Die Ergebnisse der Analyse zeigen, dass die fünf untersuchten Strategien - zwar jede auf ihre spezifische
Weise, sich aber auch wechselseitig bedingend und verstärkend - zur Durchsetzung, zur Etablierung
und zur Akzeptanz einer neoliberalen Regierungsrationalität im hochschulischen Bildungssektor
beitragen. Die Kopplung zwischen Regierungstechniken und Technologien des Selbst, die mit dem
Konzept der Gouvernementalität erfasst und die unter dem Blickwinkel von Macht als Führung von
(Selbst-)Führungen kenntlich gemacht wurde, folgt dabei den Maßgaben einer unternehmerischen
Logik. Insbesondere zwei wesentliche der für die neoliberale Gouvernementalität charakteristischen
Regierungstechniken konnten in unterschiedlichen Bereichen des hochschulischen Bildungssektors
nachgewiesen werden.
1. Die Aufforderung an Sektionen (Verwaltung, Fakultäten, Fachbereiche) und Mitglieder der Hochschule
sowie an die Studierenden, sich unternehmerisch zu verhalten, erfolgt vor allem durch das für
die neoliberale Kunst des Regierens spezifische Arrangement von Freiheit. Durch Deregulierungsprozesse,
in deren Folge sich die Rolle des Staates vom Vorsorgestaat zum aktivierenden Staat verschiebt,
wird individuellen und kollektiven Akteuren ein höheres Maß an Autonomie, Souveränität, Entscheidungsbefugnissen
und Handlungsoptionen gewährt. Gleichzeitig wird somit auch vermehrt Unsicherheit
produziert, da die Verantwortung für Risiken in den individuellen Zuständigkeitsbereich delegiert
wird.

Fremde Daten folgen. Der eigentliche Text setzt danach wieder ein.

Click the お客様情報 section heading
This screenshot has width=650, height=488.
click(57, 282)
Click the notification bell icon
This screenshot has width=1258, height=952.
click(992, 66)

Aktiviert und mobilisiert werden sollen so vor allem die Selbststeuerungskapazitäten von kollektiven
Einheiten und von Individuen, die nunmehr unternehmerisch mit ihren Ressourcen umgehen
sollen. Gerade für den/die Einzelne(n), so die Argumentation, diene Bildung als Risikoversicherung
und -prävention
2. Verdeutlicht werden konnte zudem eine verstärkte Ausrichtung des Hochschulwesen an den neoliberalen
Leitprinzipien Markt und Wettbewerb. Diese fungieren als Anreizsystem zur Entwicklung und
Förderung unternehmerischer Potentiale der Hochschulen. Sowohl hochschulintern als auch zwischen
den Hochschulen wird somit eine Konkurrenzsituation geschaffen, in der erfolgreiches Wirtschaften
auf dem universitären Markt und im hochschulischen Wettbewerb protegiert wird. Im Kontext der
Reorganisation des Hochschulsektors wird somit schließlich ein marktreguliertes, auf Angebot und
Nachfrage basierendes Hochschulsystem etabliert, in dem Hochschulen als Dienstleistungsunternehmen
um Drittmittel und Studierende konkurrieren und Studierende die Rolle der nachfragenden KundInnen
übernehmen sollen.
Die Frage, ob und wie sich eine widerständige Praxis gegen die neoliberale Vereinnahmung des hochschulischen
Bildungssektors und die Appellation zu einer unternehmerischen Selbstführung gestalten
kann, wird in der Untersuchung aufgrund der epistemologischen Grundannahmen unbeantwortet gelassen.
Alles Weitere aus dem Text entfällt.